Short exercise:
Reproduce the rows below, character for character, from the line containing "Click the 1. FC Magdeburg crest" up to and including the line containing "Action: tap(1165, 304)".

Information shown:
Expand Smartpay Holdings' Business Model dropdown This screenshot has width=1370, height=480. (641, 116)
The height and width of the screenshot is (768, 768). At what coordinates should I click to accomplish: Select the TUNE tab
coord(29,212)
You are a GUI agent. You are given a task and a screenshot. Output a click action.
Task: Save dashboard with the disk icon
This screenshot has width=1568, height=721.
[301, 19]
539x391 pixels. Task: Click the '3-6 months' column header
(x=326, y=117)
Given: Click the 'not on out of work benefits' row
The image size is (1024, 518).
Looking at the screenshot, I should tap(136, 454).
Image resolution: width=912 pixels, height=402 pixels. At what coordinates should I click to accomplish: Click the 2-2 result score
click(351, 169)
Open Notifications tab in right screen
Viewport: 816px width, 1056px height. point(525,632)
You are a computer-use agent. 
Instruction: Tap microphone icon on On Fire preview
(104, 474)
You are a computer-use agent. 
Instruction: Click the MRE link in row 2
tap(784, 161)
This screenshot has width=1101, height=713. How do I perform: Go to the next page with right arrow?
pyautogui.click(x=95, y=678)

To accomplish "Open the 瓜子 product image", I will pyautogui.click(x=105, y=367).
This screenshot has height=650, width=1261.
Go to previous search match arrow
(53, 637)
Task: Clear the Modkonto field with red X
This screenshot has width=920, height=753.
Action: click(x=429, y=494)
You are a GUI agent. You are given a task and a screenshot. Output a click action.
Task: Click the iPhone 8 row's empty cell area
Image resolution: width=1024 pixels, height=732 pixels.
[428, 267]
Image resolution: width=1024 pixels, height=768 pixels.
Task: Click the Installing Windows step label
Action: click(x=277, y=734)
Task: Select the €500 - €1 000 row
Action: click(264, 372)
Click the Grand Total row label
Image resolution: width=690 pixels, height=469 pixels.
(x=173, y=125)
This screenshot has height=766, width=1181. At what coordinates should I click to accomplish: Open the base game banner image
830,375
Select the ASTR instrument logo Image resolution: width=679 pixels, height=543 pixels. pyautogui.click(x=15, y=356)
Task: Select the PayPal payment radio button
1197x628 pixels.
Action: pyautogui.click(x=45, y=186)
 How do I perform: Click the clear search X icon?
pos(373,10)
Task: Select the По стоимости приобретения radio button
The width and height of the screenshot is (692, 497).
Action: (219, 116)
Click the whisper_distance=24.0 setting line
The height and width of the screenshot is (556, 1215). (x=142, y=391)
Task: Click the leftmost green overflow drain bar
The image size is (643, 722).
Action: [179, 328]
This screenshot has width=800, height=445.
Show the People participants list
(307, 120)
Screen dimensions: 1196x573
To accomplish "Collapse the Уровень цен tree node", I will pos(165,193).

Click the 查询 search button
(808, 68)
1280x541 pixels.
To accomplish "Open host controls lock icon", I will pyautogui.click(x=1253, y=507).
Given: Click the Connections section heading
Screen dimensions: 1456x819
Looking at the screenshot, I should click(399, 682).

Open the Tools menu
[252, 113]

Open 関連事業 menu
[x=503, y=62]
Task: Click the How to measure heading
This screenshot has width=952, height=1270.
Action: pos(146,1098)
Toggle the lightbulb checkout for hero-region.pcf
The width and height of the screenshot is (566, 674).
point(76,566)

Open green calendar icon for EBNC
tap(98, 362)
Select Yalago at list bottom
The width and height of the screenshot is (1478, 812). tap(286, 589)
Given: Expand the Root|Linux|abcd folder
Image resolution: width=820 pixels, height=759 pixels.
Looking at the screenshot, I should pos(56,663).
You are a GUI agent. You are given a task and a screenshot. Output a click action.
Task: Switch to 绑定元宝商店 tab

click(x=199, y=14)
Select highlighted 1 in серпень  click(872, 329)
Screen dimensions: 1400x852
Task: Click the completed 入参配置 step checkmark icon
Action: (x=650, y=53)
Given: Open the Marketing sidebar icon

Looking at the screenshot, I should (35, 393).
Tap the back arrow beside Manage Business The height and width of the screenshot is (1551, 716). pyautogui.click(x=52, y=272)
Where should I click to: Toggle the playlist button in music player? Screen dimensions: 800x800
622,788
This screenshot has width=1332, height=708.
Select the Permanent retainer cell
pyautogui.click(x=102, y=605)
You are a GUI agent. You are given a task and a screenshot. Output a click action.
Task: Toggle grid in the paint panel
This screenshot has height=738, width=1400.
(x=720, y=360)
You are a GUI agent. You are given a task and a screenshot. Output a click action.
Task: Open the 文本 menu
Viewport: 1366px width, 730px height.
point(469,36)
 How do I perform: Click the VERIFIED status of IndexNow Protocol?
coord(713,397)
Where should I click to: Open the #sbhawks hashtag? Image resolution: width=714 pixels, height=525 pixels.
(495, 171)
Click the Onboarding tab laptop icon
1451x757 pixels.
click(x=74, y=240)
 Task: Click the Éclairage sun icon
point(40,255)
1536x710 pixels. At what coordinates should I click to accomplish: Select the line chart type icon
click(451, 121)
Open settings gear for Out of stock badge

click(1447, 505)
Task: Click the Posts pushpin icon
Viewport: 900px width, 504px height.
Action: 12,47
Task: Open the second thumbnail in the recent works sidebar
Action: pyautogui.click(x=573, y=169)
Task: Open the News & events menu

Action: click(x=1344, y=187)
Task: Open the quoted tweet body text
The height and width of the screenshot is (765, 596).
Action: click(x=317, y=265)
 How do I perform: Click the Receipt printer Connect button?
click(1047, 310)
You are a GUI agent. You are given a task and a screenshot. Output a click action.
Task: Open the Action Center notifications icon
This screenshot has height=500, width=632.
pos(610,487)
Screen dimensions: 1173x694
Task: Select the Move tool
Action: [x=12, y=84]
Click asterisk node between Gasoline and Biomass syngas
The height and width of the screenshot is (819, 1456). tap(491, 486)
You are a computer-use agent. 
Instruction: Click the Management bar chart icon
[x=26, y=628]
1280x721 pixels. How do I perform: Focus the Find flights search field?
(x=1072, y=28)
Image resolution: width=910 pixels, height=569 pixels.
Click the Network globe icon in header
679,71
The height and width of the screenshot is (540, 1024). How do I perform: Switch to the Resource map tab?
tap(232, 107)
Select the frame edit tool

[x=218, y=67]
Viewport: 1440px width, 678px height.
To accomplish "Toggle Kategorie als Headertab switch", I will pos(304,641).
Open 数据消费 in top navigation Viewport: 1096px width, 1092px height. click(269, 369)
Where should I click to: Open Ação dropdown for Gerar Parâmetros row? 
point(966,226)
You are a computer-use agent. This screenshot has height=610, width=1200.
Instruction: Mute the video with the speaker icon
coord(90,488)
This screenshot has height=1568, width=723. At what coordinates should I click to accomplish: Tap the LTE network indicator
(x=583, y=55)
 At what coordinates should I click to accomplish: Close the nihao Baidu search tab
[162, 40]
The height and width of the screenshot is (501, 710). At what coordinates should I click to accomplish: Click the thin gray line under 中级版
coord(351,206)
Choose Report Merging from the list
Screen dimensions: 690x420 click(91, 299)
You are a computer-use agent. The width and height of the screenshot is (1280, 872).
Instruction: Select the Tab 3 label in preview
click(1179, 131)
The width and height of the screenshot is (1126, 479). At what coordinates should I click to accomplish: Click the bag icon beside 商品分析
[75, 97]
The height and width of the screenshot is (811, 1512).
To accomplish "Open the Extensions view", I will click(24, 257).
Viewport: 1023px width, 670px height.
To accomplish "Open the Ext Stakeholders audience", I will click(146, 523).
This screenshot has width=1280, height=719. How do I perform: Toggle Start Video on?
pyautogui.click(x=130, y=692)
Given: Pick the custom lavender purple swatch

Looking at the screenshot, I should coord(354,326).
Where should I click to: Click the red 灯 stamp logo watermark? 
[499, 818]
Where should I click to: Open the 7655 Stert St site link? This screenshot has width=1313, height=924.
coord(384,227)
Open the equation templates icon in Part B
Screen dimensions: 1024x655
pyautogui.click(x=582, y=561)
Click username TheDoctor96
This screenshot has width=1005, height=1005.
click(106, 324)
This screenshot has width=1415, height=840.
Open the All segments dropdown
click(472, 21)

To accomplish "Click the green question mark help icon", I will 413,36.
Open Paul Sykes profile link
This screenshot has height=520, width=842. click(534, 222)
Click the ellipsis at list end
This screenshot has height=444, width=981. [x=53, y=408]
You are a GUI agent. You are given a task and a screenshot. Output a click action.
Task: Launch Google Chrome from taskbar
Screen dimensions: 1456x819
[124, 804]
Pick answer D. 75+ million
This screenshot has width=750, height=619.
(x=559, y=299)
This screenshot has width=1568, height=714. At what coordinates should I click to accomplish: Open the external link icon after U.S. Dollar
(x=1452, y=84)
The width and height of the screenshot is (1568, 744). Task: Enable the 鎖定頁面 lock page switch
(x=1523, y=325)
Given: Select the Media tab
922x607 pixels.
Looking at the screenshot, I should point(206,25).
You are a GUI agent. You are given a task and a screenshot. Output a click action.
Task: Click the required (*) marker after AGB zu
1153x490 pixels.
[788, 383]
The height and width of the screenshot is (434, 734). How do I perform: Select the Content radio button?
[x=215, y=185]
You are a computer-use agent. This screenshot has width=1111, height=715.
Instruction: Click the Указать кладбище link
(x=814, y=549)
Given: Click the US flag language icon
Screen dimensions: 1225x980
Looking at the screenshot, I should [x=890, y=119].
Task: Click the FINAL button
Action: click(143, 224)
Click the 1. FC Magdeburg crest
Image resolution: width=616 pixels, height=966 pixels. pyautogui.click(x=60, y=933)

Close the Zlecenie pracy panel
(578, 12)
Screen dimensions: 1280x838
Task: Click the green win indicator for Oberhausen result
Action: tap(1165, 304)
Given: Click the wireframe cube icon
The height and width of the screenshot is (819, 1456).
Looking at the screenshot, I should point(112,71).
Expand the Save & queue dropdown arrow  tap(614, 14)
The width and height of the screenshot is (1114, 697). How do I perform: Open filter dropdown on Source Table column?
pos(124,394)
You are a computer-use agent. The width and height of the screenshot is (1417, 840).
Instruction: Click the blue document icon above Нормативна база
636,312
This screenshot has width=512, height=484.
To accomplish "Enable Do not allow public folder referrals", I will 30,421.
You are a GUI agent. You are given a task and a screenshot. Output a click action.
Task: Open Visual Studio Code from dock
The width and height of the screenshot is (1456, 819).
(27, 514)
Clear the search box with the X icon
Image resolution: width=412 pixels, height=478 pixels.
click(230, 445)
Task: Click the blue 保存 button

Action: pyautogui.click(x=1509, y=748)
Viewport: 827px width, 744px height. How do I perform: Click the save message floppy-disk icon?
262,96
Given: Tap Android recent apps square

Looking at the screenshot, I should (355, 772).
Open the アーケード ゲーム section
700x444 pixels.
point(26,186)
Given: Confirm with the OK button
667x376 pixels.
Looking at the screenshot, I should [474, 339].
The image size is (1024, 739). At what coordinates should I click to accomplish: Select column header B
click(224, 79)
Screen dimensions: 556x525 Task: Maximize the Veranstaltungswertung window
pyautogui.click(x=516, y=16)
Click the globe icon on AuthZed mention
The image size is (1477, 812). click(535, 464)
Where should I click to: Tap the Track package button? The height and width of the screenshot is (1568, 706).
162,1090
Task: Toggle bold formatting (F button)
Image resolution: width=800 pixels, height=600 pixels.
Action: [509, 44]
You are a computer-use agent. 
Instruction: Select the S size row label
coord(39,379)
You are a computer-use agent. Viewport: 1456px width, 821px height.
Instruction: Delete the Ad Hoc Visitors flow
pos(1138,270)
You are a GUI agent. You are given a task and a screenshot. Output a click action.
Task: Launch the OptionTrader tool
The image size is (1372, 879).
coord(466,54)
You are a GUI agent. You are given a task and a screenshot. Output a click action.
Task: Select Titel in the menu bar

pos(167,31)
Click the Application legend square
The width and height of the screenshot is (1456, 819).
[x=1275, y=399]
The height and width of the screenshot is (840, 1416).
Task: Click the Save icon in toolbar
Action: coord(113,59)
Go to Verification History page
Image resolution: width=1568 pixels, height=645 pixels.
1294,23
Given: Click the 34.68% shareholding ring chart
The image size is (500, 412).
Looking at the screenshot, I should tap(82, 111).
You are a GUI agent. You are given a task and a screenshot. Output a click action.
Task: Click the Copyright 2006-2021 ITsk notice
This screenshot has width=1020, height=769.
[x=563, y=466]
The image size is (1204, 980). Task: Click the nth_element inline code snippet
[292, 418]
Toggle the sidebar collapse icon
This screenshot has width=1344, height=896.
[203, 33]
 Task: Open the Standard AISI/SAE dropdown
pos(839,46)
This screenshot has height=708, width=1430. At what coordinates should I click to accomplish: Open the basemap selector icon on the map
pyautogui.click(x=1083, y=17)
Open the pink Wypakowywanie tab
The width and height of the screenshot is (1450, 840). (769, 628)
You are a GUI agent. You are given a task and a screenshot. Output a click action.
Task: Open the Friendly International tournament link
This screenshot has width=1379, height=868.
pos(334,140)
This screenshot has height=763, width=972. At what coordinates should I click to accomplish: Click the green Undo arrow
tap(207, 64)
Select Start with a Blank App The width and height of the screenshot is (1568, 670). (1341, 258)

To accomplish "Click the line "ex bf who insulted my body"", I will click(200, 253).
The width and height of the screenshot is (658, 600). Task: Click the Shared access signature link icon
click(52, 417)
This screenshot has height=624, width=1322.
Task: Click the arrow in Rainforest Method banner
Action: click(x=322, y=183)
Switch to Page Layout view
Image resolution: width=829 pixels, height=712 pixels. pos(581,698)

Result of this exercise:
Click the 1. FC Magdeburg crest
Image resolution: width=616 pixels, height=966 pixels. pyautogui.click(x=60, y=933)

Close the Zlecenie pracy panel
(578, 12)
Screen dimensions: 1280x838
Task: Click the green win indicator for Oberhausen result
Action: tap(1165, 304)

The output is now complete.